# East Texas



## Traveler (Apr 29, 2013)

So I'm going to be doing the primitive deal real soon. I'm in Houston right now and I'm not sure of any good close spots for camping. I have a few small spots picked out in urban areas but I'm still looking for better, more remote spots. I have most of the gear I need, have to go buy a few things in the next couple days though. So, anyone else in the area want to wander out with me? Dogs and smokers are welcome.


----------



## travelin (Apr 30, 2013)

hey, check out texas state game managment areas. there is a permit has to be bought to use them, but outside of hunting season few will be on those tracts. some are open use for hiking and camping and whatever and some are only for hunting certain animals in season.

check em out, get the permit and do it all legal.

national forest, davy crockett up outta conroe. look north and see the road heads west from new waverly, dont remember the name. look along it past the lake crossing and you will see on the topo a couple of creek bottoms. this is where you want. flowing water and hardwoods, not the sandy, dusty, dry dry dry pine flats.

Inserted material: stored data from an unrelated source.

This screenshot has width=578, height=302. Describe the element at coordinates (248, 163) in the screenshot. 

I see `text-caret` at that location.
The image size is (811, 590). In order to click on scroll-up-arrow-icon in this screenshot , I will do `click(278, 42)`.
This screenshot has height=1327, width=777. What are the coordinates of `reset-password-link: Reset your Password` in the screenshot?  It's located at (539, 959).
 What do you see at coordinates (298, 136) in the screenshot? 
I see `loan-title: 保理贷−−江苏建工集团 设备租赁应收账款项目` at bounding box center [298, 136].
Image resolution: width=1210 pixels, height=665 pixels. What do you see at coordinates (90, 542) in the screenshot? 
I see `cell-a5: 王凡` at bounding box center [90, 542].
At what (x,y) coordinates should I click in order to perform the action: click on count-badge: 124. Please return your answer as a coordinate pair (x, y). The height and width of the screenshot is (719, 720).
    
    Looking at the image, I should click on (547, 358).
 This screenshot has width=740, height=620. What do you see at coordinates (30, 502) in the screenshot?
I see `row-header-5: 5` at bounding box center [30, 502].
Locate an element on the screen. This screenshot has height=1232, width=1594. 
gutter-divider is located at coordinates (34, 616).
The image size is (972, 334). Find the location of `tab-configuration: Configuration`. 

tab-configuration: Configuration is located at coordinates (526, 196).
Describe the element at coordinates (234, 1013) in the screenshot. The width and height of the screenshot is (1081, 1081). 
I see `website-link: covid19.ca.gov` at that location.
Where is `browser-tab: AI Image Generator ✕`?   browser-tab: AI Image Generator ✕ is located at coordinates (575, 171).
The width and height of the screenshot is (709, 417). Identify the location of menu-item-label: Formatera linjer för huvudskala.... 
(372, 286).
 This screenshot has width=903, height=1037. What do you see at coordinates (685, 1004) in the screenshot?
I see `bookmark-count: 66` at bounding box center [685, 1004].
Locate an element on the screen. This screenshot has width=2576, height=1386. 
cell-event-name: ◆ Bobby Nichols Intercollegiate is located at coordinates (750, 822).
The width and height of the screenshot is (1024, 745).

further along that road three ways into a road going north and south roughly. again i dont have the road name(s) to hand but its impossible to miss where im talking about. if you follow to the north then west you come to a tiny old ghost type town that has a store or two.

take plenty of water carrying capacity. have a good water filter. get some kind of folding shovel. i recomend the mil issue aimes or ames and i think there is a gerber thats mil issue also. whatever brand, just dont get one of the cheap chinese knockoffs that will break the second time you use it.

know what a dakota firepit is and how to construct one.

mosquito netting is essential.

normally in the western part of east texas one does not have to worry about bears but there ARE a very few in the region. they were pretty much killed out in the twenties and thirties but there was always a few. in my first 21 years of running the east texas woods ive actually seen two and sign of a couple more.

id advise to be as stealthy as possible but whatever you wanna do, do it. its your trip and your adventure!


----------



## valiumcake (May 3, 2013)

just got in to houston , but i'm hopping over to new orleans soon. if you just want to hang out for a bit, can do that.


----------



## cavemansailor (May 28, 2013)

I spent two weeks running a trapline in Sam Houston National Forest, but that was in winter during hunting season. My base camp was just outside of Kelly's Pond on the side of the dirt road. When its not hunting season, you can legally camp almost wherever you want for up to 2 weeks at a time. As long as you move camp every 2 weeks, you can legally stay there indefinitely. There's plenty of coons, possums, armadillos, feral hogs. Take about 40 wire snares and set them along the creeks and washes and you'll never go hungry. I used conibears too, which are far more effective and easy to set, but they are only legal during commercial trapping season.


----------